For leaders of an officially atheist nation, Chinese officials have grown increasingly preoccupied with a question far beyond their temporal realm, twisting themselves into knots over the question of reincarnation and the Dalai Lama.
Mao Zedong (毛澤東) must be spinning in his glass coffin — not to mention the dust flying from Karl Marx’s tomb in London’s Highgate Cemetery — to hear straight-faced apparatchiks accusing the 14th Dalai Lama of blasphemy and trampling on the traditions of Tibetan Buddhism.
Comments at the National People’s Congress in Beijing this month would almost be funny — if the central question were not so serious for millions of people in Tibet, China and elsewhere.
The words coming from stalwart members of the Chinese Communist Party (CCP) — the party that over the past 50-plus years has destroyed scores of Tibetan temples and truckloads of Buddhist icons and religious artwork, killed countless monks and nuns and imprisoned untold more — have taken Beijing’s Orwellian-Kafkaesque lexicon to new lows.
And that bar was already pretty low. Tibetans remember all too well that the CCP promised in the 17-Point Agreement for the Peaceful Liberation of Tibet signed in 1951 not to alter the status, functions and powers of the Dalai Lama or the Panchen Lama; to respect Tibetans’ religious beliefs and customs; and protect the monasteries.
The current venom has been sparked after the Dalai Lama said he might choose not to reincarnate. Such remarks are nothing new from either side.
Four years ago, when the Dalai Lama suggested that he might be reincarnated as a woman, or that while he was still alive Tibetans should be polled on whether he should reincarnate at all, the Chinese State Administration for Religious Affairs responded with its lengthy “Measures on the Management of the Reincarnation of the Living Buddhas of Tibetan Buddhism” that bans Buddhist monks in Tibet from reincarnating without Beijing’s permission and Buddhist monks living outside China from reincarnating at all.
How ludicrous.
The trouble is not just with the CCP’s vocabulary; it is the CCP leadership’s enduring racial and religious bigotry. The Dalai Lama fled his homeland to India in 1959, yet the CCP’s repression has not erased Tibetans’ loyalty to him. The CCP is so afraid of him that it continues to ban his photographs.

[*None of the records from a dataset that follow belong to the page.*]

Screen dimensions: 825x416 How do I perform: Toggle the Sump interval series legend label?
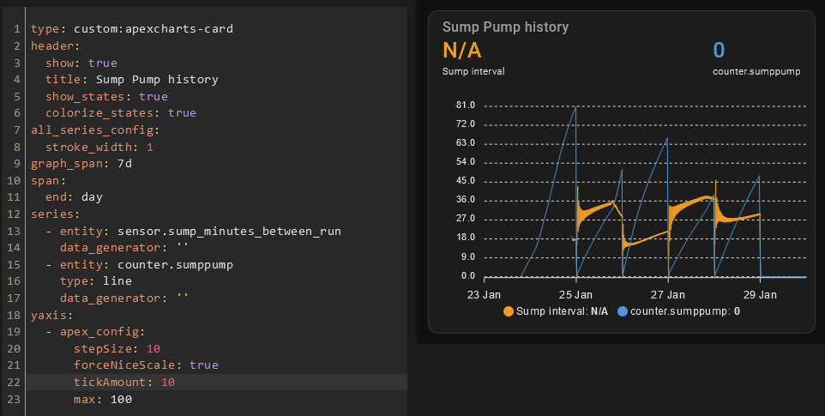click(x=562, y=310)
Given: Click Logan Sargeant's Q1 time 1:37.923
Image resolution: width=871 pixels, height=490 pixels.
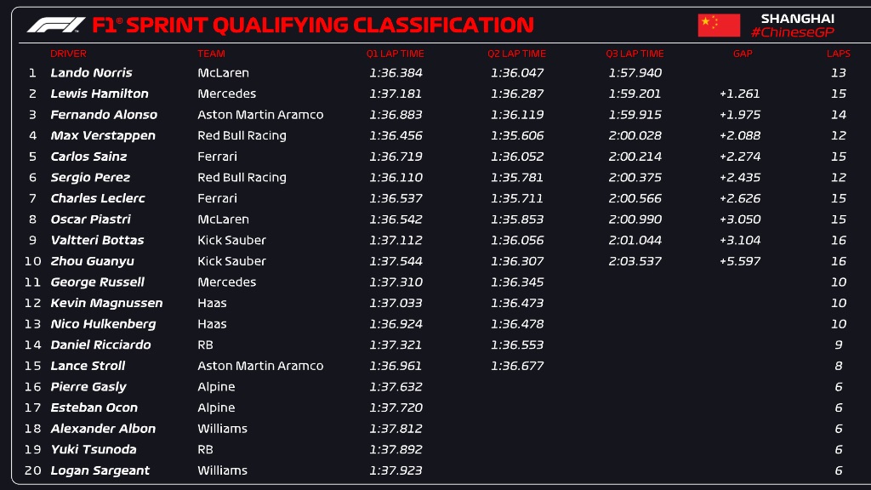Looking at the screenshot, I should 396,470.
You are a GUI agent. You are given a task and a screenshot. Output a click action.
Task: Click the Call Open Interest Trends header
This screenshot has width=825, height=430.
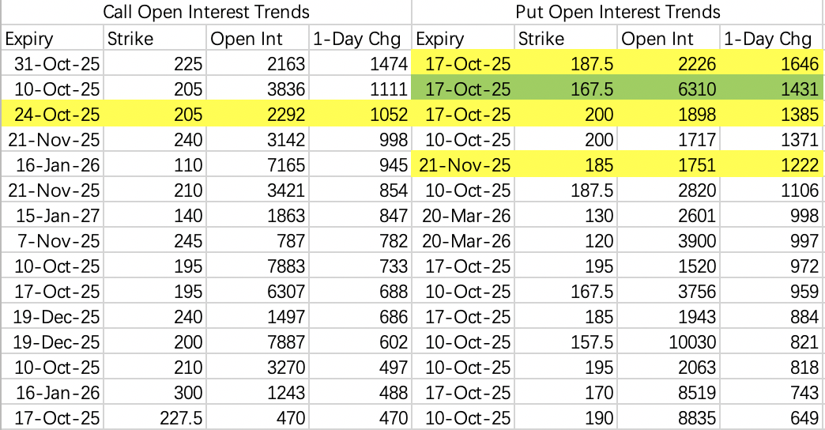click(x=205, y=12)
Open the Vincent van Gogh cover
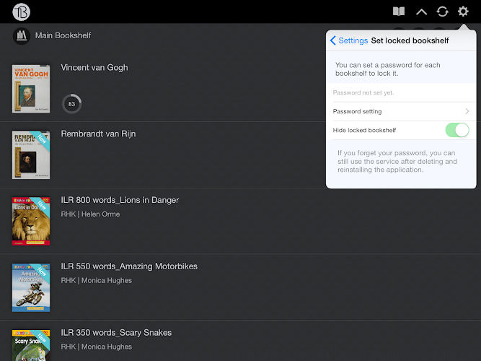 [31, 89]
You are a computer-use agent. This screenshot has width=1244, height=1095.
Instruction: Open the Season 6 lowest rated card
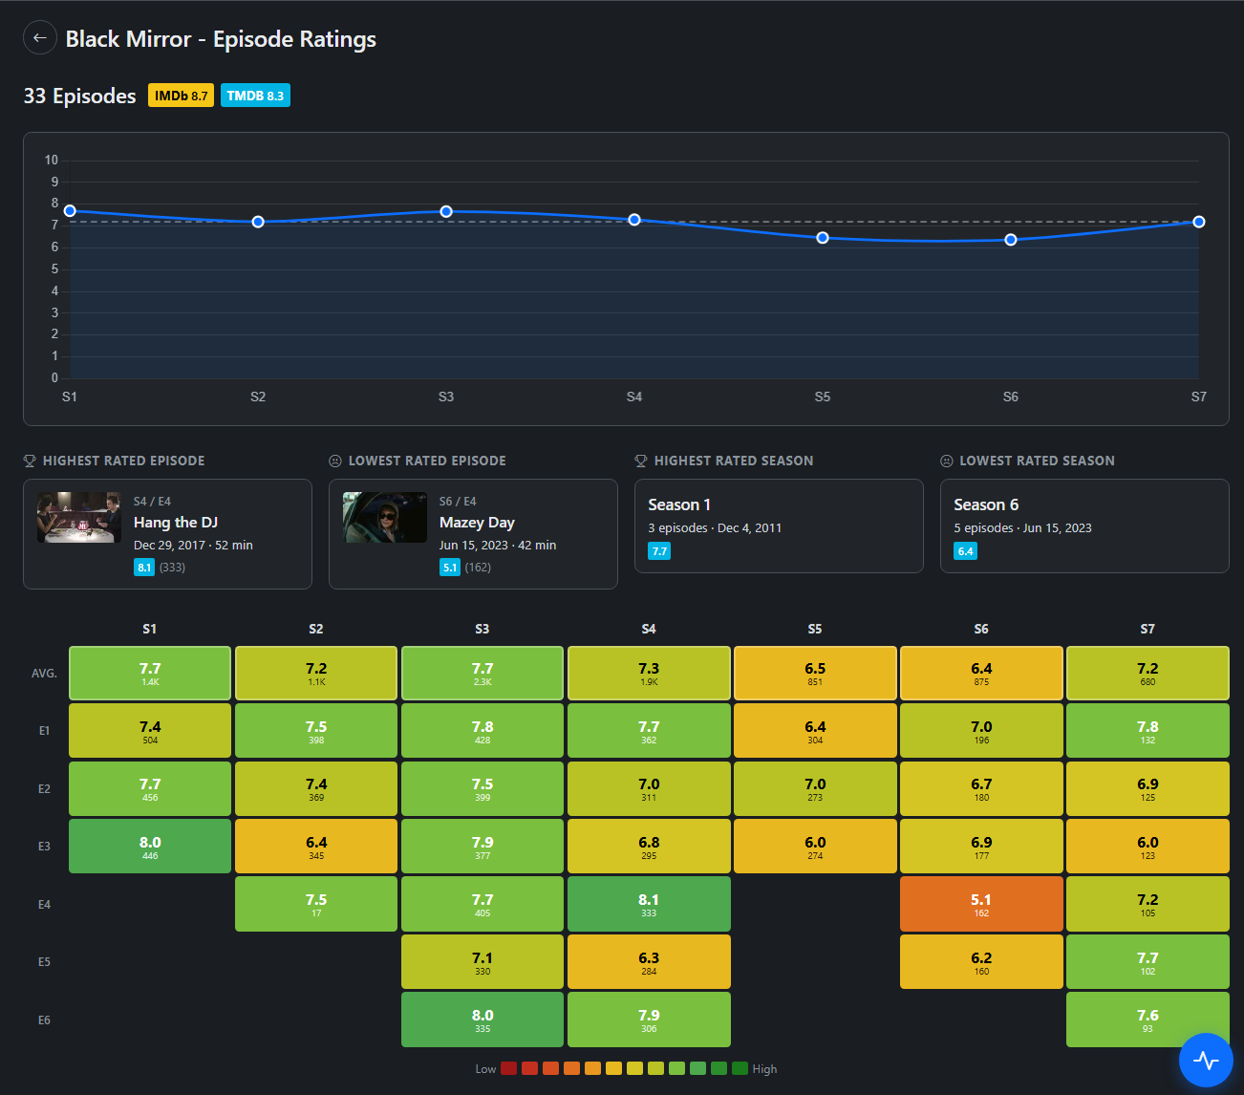[1084, 526]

The CCP’s efforts to control the 10th Panchen Lama (something the Republic of China also tried — and failed — to do in 1949) were not always successful and after his death in 1989, Beijing’s machinations over who was to inherit the role led to two reincarnations — Gedhun Choekyi Nyima, recognized by the Dalai Lama in May 1995 at the age of six before he was “disappeared” by the Chinese authorities along with his family, and Gyaltsen Norbu, whom Beijing anointed with a Qing Dynasty ritual it resurrected, but many Tibetans consider a fraud.
Then there is the 17th Karmapa, whom Beijing thought was under its thumb until his escape to Nepal and then to India at the end of 1999, echoing the Dalai Lama’s own flight four decades earlier.
We should not forget the tens of thousands of Tibetans, including children, who have braved extreme hardships and the risk of death from the elements or Chinese border guards to flee to Nepal and India to pursue religious training and a Tibetan education.
The battle over Tibetan Buddhism is similar to Beijing’s conflict with the Vatican over the ordination of bishops and the primacy of the Holy See, except that it is tied to a much bigger issue: The survival of Tibetans, their language and their culture in the face of Han-centric repression and subjugation.
This battle should find Taiwanese and others, no matter their faith, firmly in the anti-Beijing camp.